Figure 2.

Different pathways of chromatin condensation in mitosis and hyperosmolar condensation. A) Histone H3 is modified by phosphorylation at serine 10 during mitosis and was detected in formaldehyde-fixed HeLa H2B-GFP cells using anti-phospho H3S10-specific antibodies. Top panel: phosphorylated histone H3 signal (red) colocalizes with histone H2B-GFP-labeled chromosomes in the mitotic cell, but it is not detected in the interphase cell. Bottom panel: chromatin was condensed by hyperosmolar treatment to induce an interphase chromatin volume comparable to mitotic chromosomes (see Fig. 1). As in untreated cells, mitosis-specific histone H3 phosphorylation is not detectable in the interphase nucleus, and only in the mitotic chromosomes, suggesting a different pathway of mitotic and hyperosmolar chromatin condensation. B) Intranuclear calcium levels in HeLa cells (n=10), measured by time-lapse microscopy using the fluorescent calcium sensor Fluo 3. For untreated cells, initial Fluo 3 fluorescence intensity was normalized to 1 and, following incubation in hyperosmolar 4× PBS solution, increased 7-fold.
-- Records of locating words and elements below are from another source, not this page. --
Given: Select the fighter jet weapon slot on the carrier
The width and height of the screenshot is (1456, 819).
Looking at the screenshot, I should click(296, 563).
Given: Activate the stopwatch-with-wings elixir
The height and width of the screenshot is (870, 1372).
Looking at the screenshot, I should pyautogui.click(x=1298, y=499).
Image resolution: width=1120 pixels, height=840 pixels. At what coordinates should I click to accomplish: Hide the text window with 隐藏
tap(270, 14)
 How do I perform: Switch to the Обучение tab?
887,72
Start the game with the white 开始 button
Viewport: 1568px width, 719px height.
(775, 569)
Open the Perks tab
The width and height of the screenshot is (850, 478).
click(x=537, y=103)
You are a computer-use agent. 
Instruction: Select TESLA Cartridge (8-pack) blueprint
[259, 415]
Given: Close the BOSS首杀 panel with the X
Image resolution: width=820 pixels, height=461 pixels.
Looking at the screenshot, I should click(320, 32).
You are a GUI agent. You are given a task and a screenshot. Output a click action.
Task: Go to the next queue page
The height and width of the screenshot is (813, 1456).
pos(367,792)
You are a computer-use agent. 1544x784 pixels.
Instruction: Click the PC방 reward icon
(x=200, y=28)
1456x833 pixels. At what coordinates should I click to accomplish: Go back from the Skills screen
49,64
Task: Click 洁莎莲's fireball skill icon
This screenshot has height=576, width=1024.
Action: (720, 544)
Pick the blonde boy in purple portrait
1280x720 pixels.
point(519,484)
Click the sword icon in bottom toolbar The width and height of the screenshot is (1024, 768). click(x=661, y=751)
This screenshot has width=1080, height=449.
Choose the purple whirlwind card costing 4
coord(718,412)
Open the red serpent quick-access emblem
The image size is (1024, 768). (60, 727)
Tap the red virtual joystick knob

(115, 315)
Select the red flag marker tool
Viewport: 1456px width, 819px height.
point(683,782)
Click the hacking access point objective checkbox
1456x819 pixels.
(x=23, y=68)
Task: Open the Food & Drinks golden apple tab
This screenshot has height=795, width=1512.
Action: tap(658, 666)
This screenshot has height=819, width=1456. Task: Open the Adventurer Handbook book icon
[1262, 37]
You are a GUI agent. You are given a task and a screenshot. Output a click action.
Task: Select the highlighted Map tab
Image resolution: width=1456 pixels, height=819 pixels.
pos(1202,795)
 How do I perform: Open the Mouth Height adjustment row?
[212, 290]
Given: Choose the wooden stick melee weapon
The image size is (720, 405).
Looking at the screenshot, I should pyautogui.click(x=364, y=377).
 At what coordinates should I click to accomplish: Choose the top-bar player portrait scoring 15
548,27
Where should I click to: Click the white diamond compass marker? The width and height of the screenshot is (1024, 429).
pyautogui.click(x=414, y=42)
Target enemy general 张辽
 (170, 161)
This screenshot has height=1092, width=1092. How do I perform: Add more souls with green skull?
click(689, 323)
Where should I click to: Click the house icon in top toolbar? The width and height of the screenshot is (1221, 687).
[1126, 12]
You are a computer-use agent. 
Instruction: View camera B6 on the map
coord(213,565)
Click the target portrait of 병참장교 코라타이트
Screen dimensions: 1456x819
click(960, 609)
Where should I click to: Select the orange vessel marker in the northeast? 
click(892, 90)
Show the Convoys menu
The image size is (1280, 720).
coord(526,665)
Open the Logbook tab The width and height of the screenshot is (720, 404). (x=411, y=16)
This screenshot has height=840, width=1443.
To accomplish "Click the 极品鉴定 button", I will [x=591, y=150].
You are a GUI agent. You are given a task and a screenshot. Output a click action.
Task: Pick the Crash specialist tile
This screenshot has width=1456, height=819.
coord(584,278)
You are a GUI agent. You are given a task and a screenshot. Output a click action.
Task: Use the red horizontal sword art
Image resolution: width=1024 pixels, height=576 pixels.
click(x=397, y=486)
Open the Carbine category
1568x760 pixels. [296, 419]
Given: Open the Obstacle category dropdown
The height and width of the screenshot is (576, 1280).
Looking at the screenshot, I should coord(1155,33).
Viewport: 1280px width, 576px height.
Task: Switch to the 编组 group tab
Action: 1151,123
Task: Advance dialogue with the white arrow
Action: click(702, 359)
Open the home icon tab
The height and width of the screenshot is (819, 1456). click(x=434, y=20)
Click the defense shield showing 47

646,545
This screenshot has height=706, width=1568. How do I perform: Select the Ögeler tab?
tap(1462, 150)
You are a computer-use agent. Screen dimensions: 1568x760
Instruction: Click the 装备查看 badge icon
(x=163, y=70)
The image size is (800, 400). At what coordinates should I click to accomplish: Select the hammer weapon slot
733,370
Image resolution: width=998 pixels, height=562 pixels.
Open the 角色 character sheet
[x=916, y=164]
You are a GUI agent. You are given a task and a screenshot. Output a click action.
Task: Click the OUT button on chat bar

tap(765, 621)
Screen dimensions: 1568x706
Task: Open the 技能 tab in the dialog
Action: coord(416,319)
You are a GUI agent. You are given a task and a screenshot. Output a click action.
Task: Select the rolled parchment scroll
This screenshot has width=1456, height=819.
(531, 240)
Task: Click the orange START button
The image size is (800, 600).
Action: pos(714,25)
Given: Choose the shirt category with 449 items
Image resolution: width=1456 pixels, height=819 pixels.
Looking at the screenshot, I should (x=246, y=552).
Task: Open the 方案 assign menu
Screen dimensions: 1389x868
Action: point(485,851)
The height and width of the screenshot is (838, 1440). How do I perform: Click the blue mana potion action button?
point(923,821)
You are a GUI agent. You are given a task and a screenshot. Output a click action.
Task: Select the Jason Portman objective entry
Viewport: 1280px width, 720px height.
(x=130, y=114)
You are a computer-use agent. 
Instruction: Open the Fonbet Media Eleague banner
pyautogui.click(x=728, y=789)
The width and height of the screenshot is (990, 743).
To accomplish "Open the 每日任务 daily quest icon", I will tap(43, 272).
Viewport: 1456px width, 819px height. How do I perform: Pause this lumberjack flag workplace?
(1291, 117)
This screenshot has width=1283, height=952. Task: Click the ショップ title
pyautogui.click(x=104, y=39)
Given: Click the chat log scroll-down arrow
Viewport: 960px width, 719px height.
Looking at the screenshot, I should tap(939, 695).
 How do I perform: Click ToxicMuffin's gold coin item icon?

To test for saturation effects and dynamic range of the Fluo 3 measurement conditions, the calcium ionophore ionomycin was added subsequently to the cells to induce maximum calcium uptake. This displays the whole range of fluorescence intensity measurable by the calcium sensor under the same imaging conditions and further suggests that the change in chromatin condensation after 4× PBS incubation involves a significant change in calcium level. Scale bar = 5 μm.